Sanger sequencing: reading by deliberately stopping
DNA sequencing means determining the exact order of nucleotides — A, C, G, T — along a strand. The first method to do this dependably, invented by Frederick Sanger in the 1970s, is still in use today. The clever idea: copy the DNA with DNA polymerase, but occasionally feed in a special “chain-terminator” letter that halts copying. Do this billions of times and you get copies that stop at every possible position.
- Start with many copies of the DNA you want to read, plus a short primer to give the polymerase a place to begin.
- Let polymerase build new strands using normal letters mixed with a small amount of terminator letters that stop the chain when added.
- Each terminator carries a colour tag for A, C, G, or T, so every fragment is labelled by its last letter.
- Sort all the fragments by length with gel electrophoresis; reading the colours from shortest to longest spells out the sequence.
Template strand: 3'- T A C G G A T C ... New strands stop at each position: A (length 1) A T (length 2) A T G (length 3) A T G C (length 4) ... Sort by length, read the last letter of each: A, T, G, C, C, T, A, G ... -> the sequence
The Human Genome Project: a 13-year marathon
Sanger sequencing reads only a few hundred letters at a time. To read 3.2 billion of them, the Human Genome Project (1990–2003) coordinated thousands of scientists across six countries, breaking the genome into manageable pieces, sequencing each, and stitching the overlaps back together. The public effort, alongside a private race led by Celera, produced the first essentially complete human genome sequence.
The Project's deepest legacy was not one person's DNA but a shared map everyone could build on. Its data were released freely as they were generated, a policy that shaped how genomics still works. The patched-together composite it produced became the first version of the reference genome — the subject of guide four.

**Record set:**
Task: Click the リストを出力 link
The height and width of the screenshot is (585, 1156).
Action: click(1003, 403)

==

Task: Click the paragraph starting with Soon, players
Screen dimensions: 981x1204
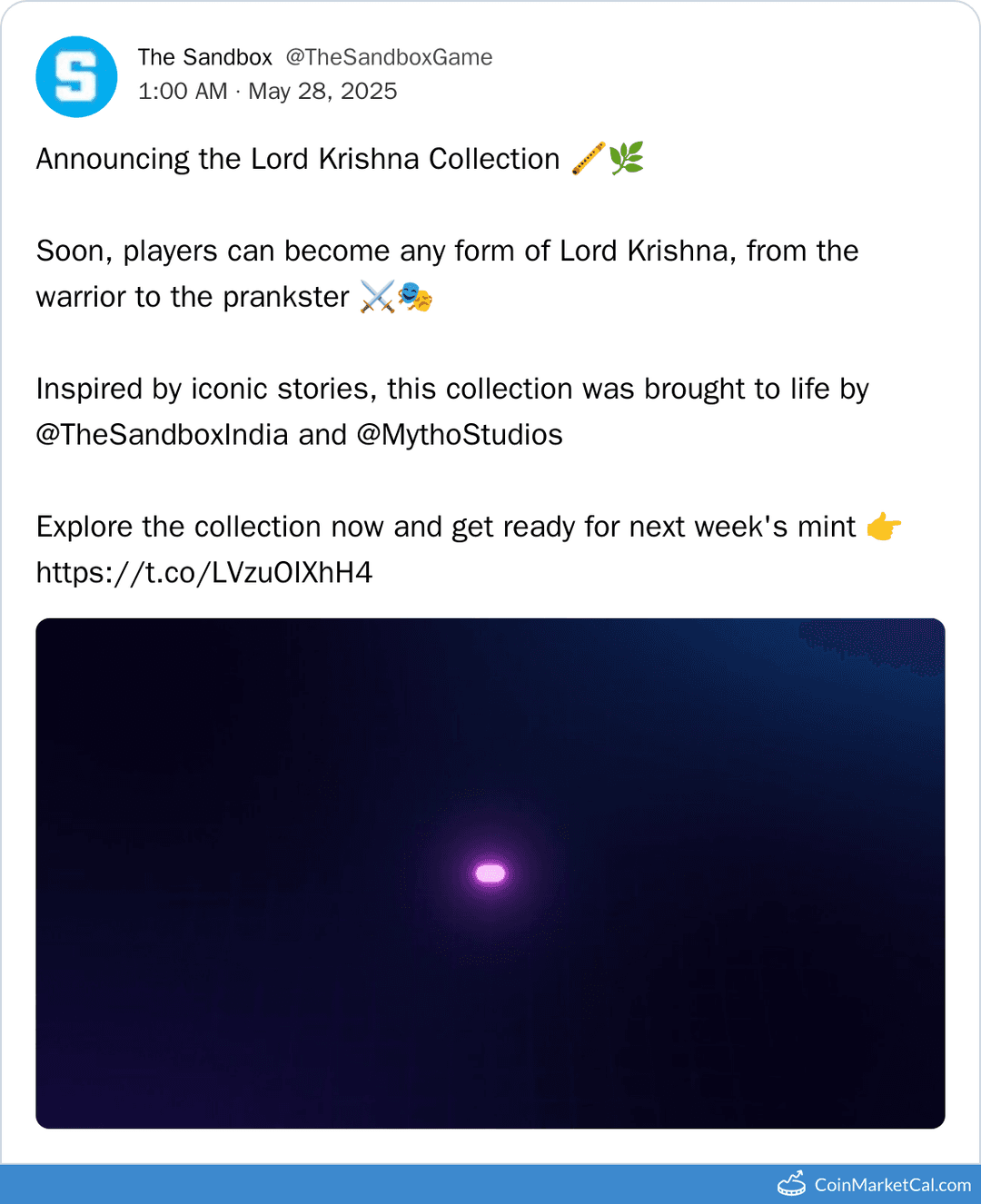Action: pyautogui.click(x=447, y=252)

**Actions to take:**
- a) Return the part of the Sanger sequencing text between "The Project's deepest" and "of guide four.", inclusive.
- b) In the Sanger sequencing text, what method sorts the fragments by length?

**Outputs for the tasks:**
- a)
The Project's deepest legacy was not one person's DNA but a shared map everyone could build on. Its data were released freely as they were generated, a policy that shaped how genomics still works. The patched-together composite it produced became the first version of the reference genome — the subject of guide four.

- b) Gel electrophoresis.